David Ashley and David M. Orenstein have alleged, in a consumer textbook published by Pearson Education, that accounts of Durkheim's positivism are possibly exaggerated and oversimplified; Comte was the only major sociological thinker to postulate that the social realm may be subject to scientific analysis in exactly the same way as natural science, whereas Durkheim saw a far greater need for a distinctly sociological scientific methodology. His lifework was fundamental in the establishment of practical social research as we know it today—techniques which continue beyond sociology and form the methodological basis of other social sciences, such as political science, as well of market research and other fields.
In historiography, historical or documentary positivism is the belief that historians should pursue the objective truth of the past by allowing historical sources to "speak for themselves", without additional interpretation. In the words of the French historian Fustel de Coulanges, as a positivist, "It is not I who am speaking, but history itself". The heavy emphasis placed by historical positivists on documentary sources led to the development of methods of source criticism, which seek to expunge bias and uncover original sources in their pristine state.

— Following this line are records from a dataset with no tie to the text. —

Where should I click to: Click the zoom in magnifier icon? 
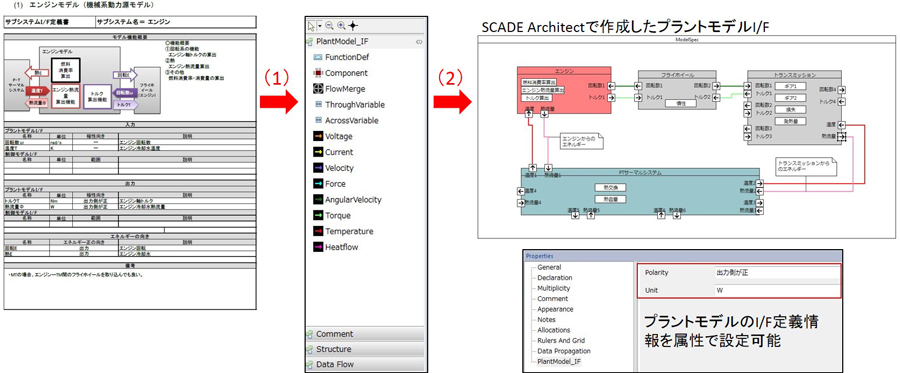coord(341,26)
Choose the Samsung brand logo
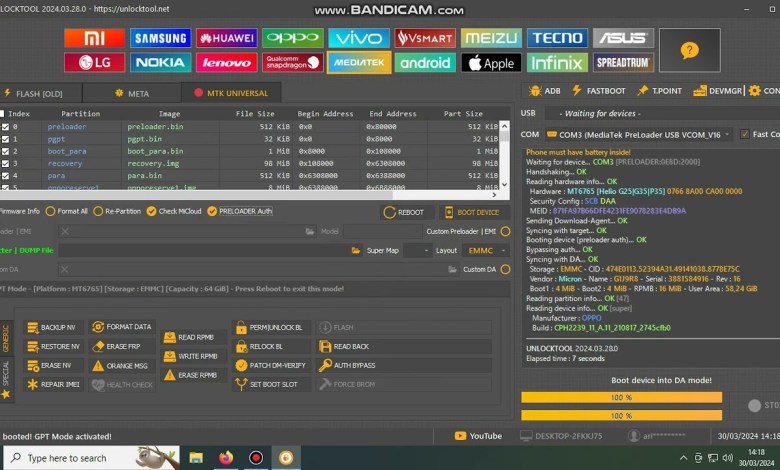 tap(161, 38)
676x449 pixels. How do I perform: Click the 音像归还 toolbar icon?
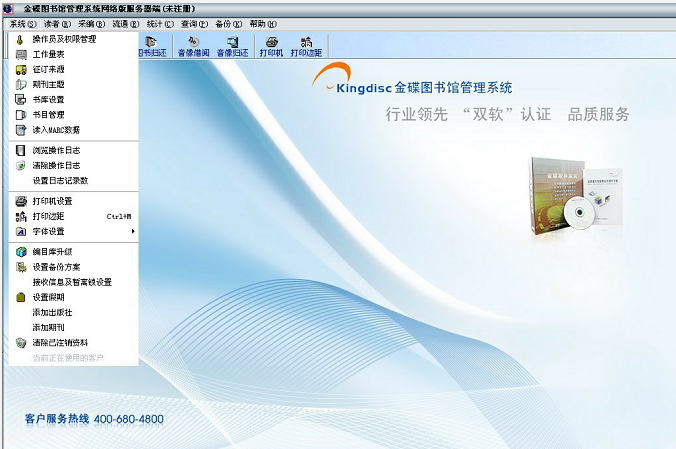[234, 46]
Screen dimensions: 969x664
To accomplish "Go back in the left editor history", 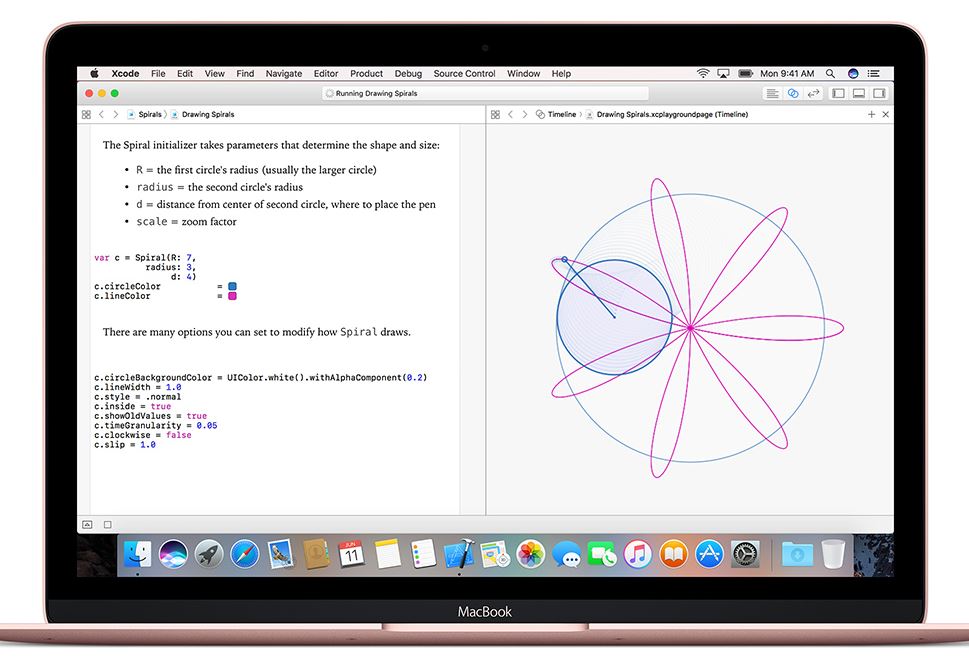I will click(101, 115).
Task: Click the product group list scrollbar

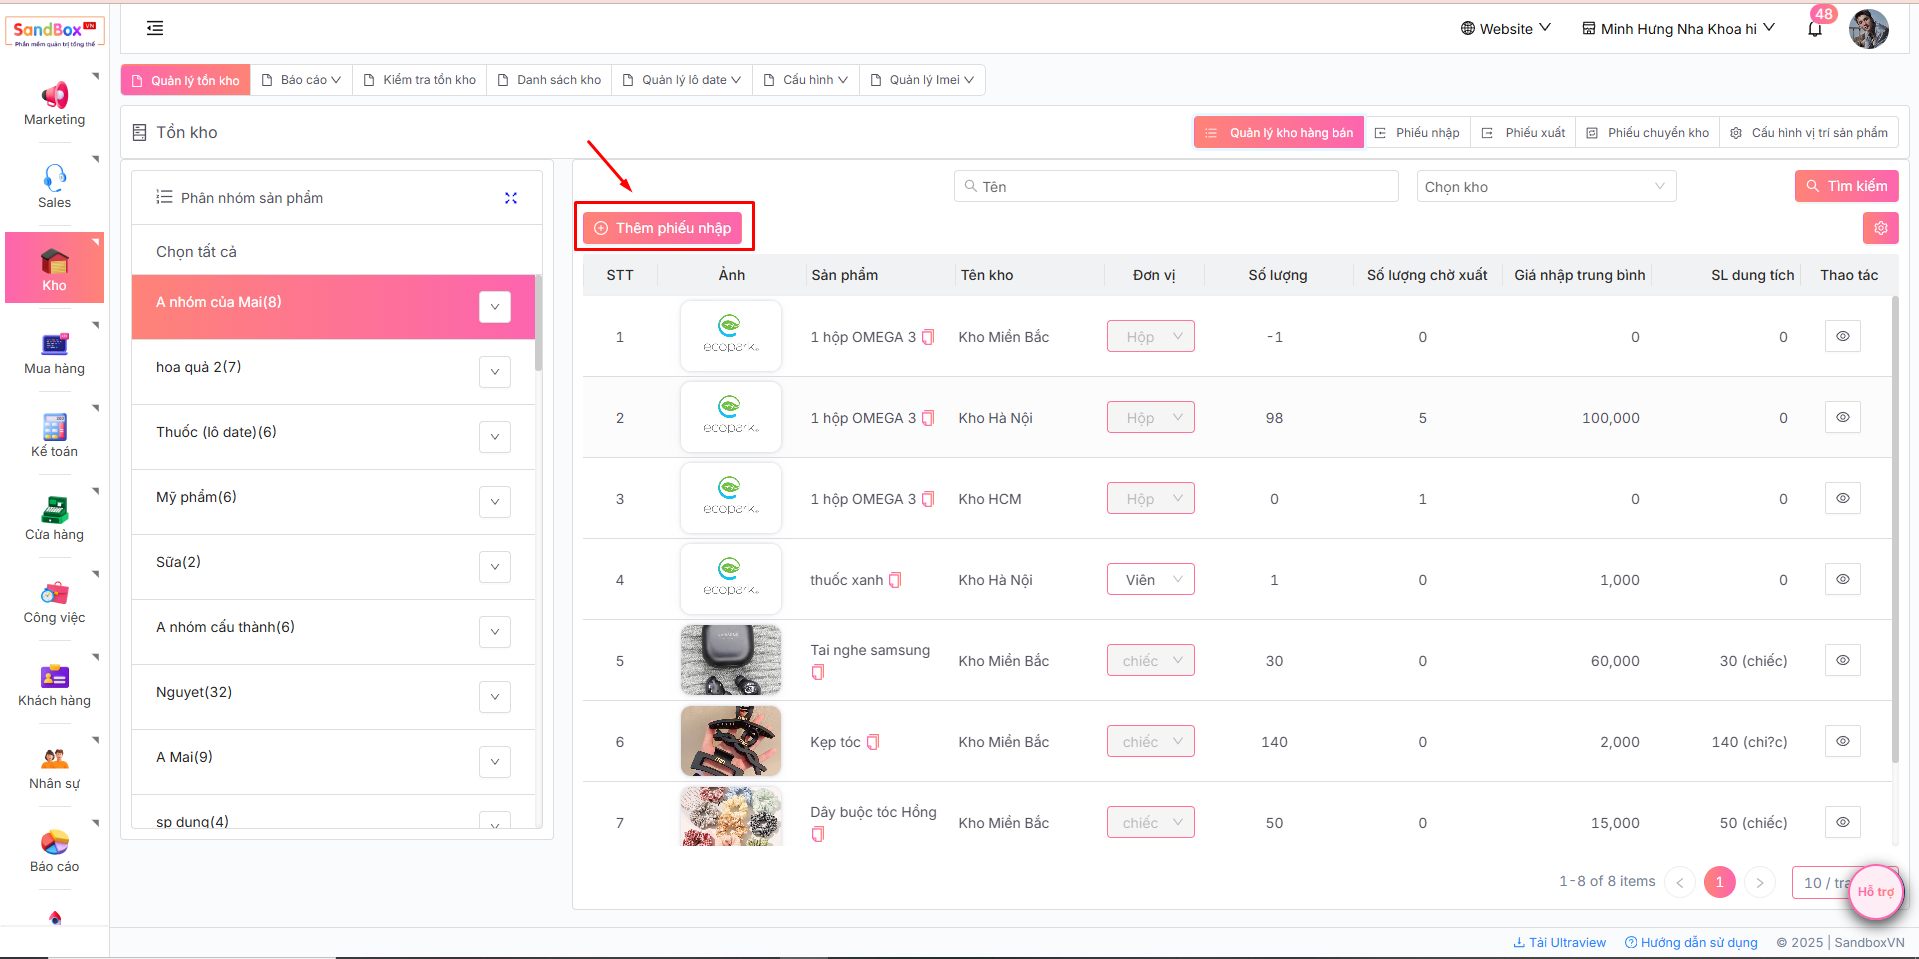Action: click(x=539, y=330)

The origin of the historical positivist school is particularly associated with the 19th-century German historian Leopold von Ranke, who argued that the historian should seek to describe historical truth "wie es eigentlich gewesen ist" ("as it actually was")—though subsequent historians of the concept, such as Georg Iggers, have argued that its development owed more to Ranke's followers than Ranke himself.
Historical positivism was critiqued in the 20th century by historians and philosophers of history from various schools of thought, including Ernst Kantorowicz in Weimar Germany—who argued that "positivism ... faces the danger of becoming Romantic when it maintains that it is possible to find the Blue Flower of truth without preconceptions"—and Raymond Aron and Michel Foucault in postwar France, who both posited that interpretations are always ultimately multiple and there is no final objective truth to recover. In his posthumously published 1946 The Idea of History, the English historian R. G. Collingwood criticized historical positivism for conflating scientific facts with historical facts, which are always inferred and cannot be confirmed by repetition, and argued that its focus on the "collection of facts" had given historians "unprecedented mastery over small-scale problems", but "unprecedented weakness in dealing with large-scale problems".
Historicist arguments against positivist approaches in historiography include that history differs from sciences like physics and ethology in subject matter and method; that much of what history studies is nonquantifiable, and therefore to quantify is to lose in precision; and that experimental methods and mathematical models do not generally apply to history, so that it is not possible to formulate general (quasi-absolute) laws in history.
In psychology the positivist movement was influential in the development of operationalism. The 1927 philosophy of science book The Logic of Modern Physics in particular, which was originally intended for physicists, coined the term operational definition, which went on to dominate psychological method for the whole century.
In economics, practicing researchers tend to emulate the methodological assumptions of classical positivism, but only in a de facto fashion: the majority of economists do not explicitly concern themselves with matters of epistemology. Economic thinker Friedrich Hayek (see "Law, Legislation and Liberty") rejected positivism in the social sciences as hopelessly limited in comparison to evolved and divided knowledge. For example, much (positivist) legislation falls short in contrast to pre-literate or incompletely defined common or evolved law.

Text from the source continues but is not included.